Notoriously wet country looks to better grazing management to solve chronic water infiltration problems
Saskatchewan grazier Neil Dennis figures five centuries of continuous grazing has more to do with the drought affecting the British Isles than a lack of rainfall.
“When you get 70 inches of rain, and the water table is dropping, there’s sure something wrong,” said Dennis, who just returned from a U.K. tour where he had been invited to speak about high-density rotational grazing systems.
A serious drought this spring has led to a ban on new wells and using water for cosmetic purposes such as watering lawns, as the authorities brace for looming water shortages in the island nation of 80 million.
But Dennis said the root causes go much deeper — or rather shallower.
During pasture walks in Devon, Yorkshire and Wales, he saw land where water infiltration has ground to a halt after centuries of grazing too short.
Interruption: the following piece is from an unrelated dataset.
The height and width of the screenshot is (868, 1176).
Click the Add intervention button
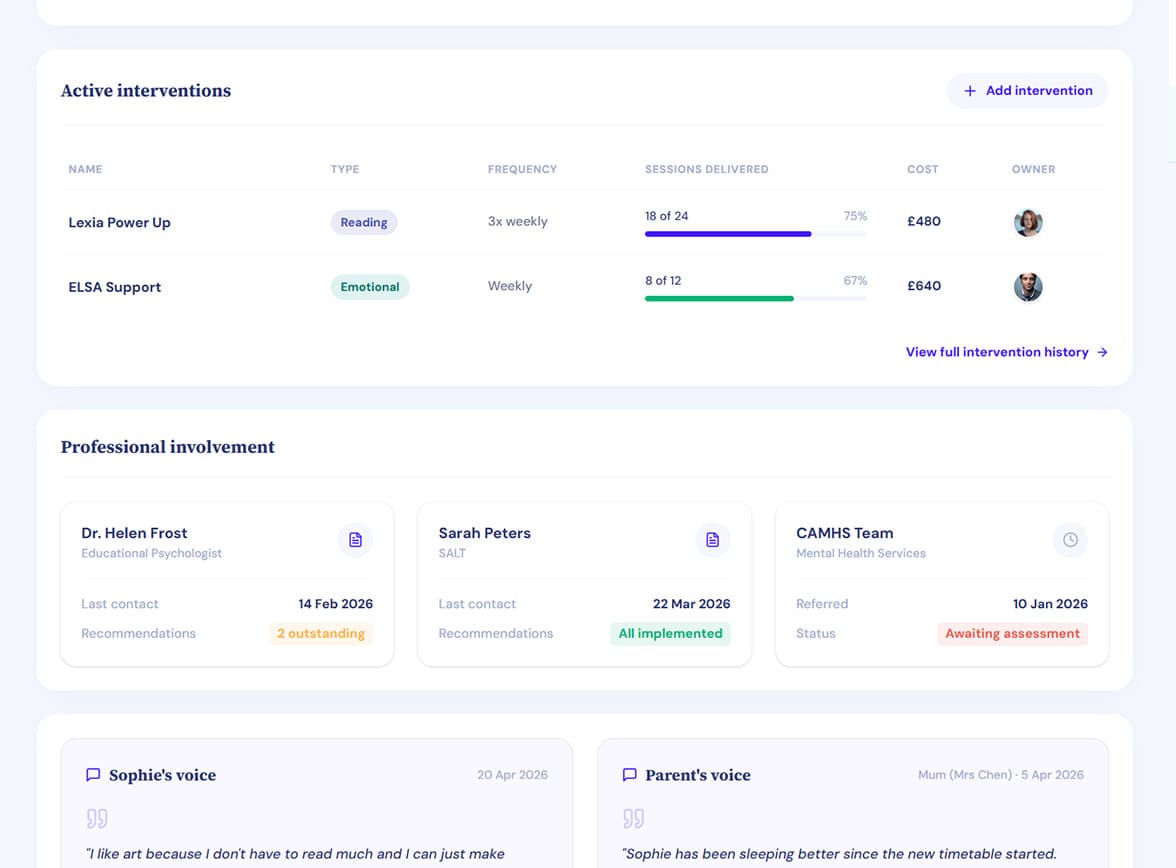[1027, 91]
The grass has been pounded by continuous grazing, and never given a chance to fully recover, for so long that the roots underneath barely reach deeper than two inches into the soil. When it rains, puddles form on the pastures because the water can’t penetrate the subsurface hardpan.
“They’ve got no root system under anything and so all their water runs off,” he said. “They are running all their good fresh water into the ocean and the wells are drying up.”
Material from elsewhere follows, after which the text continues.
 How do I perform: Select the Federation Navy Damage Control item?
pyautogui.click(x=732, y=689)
The irony of the situation wasn’t lost on Dennis, who uses a variety of intensively managed grazing practices on his 1,800-acre operation to build up grass species diversity and conserve as much of the 12 to 14 inches of precipitation that falls on his land each year.
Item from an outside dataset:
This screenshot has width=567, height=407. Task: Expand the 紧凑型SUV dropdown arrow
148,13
He has divided his pastures into small, electrified paddocks with a central alleyway and a buried pasture pipeline for supplying water to the herd.
Judging from posts on farm-related Internet messaging boards, the British stockmen were amazed to hear that he runs up to 1,025 head of cattle on a half-acre for very short periods, and moves his cattle up to eight times per day via solar-powered, automatic gate openers.
“I change what I do all the time,” said Dennis, adding that he sometimes grazes short, tall, or just skims the pasture taking less than half the growth.
The key to his strategy is giving the paddocks enough time to recover and set seed. He has counted up to 40 species appearing naturally via animal impact in a field seeded to only crested wheat grass, as well as wider leaves and greater plant density. Mineral consumption is down 90 per cent.
He has also developed a variation on bale grazing that he calls “deep massage.” First, he hits the area “really hard,” then gives it a full year to recover before putting up to 800 head on a half-acre early in spring to consume the leftover stockpiled grass. Once that’s gone, he rolls out round bales so that the whole area is covered by manure, urine and litter.
The result, he said, is a kind of supercharged topsoil of composting organic matter filled with earthworms that generates its own heat, never freezes deep down, greens up quicker in spring and stays green later in fall.
Unless better grazing practices take hold on the Prairies, ranchers will suffer the same fate as their cousins in England, he said.
“We won’t have to wait 500 years,” he said, with a laugh. “Tiling (drainage) everything and letting it run down the creek — we’re going to create a desert out here.”
David Hugill, who runs an 80-head cow-calf operation on 400 acres in the northeast of England, attended some of Dennis’s talks.
He began trying out managed intensive grazing about two years ago in a bid to extend his grazing season from the traditional October-May to December-March.
In a country where six inches of snowfall is a “disaster,” the cattle are kept in drylot pens and barns to satisfy European Union regulations, as well as to prevent pugging and compaction damage to pastures, as well as nutrient run-off during the winter when it’s too wet to graze. Wintering cattle accounts for 80 per cent of their cost of production.
“There’s a lot of interest now to try and get more root growth, beat the compaction and get more water into the soil,” said Hugill, in a telephone interview last week.
“In certain parts of the country we haven’t got as much groundwater as we’d like to see.”
Constant grazing with no recovery periods has selected only those pasture species that can withstand that onslaught, he added. That has led to very shallow rooting, and as a consequence, poor water infiltration.
After two years of mob grazing, his pastures are drier in parts that were formerly too wet to drive across with machinery during wet times of the year.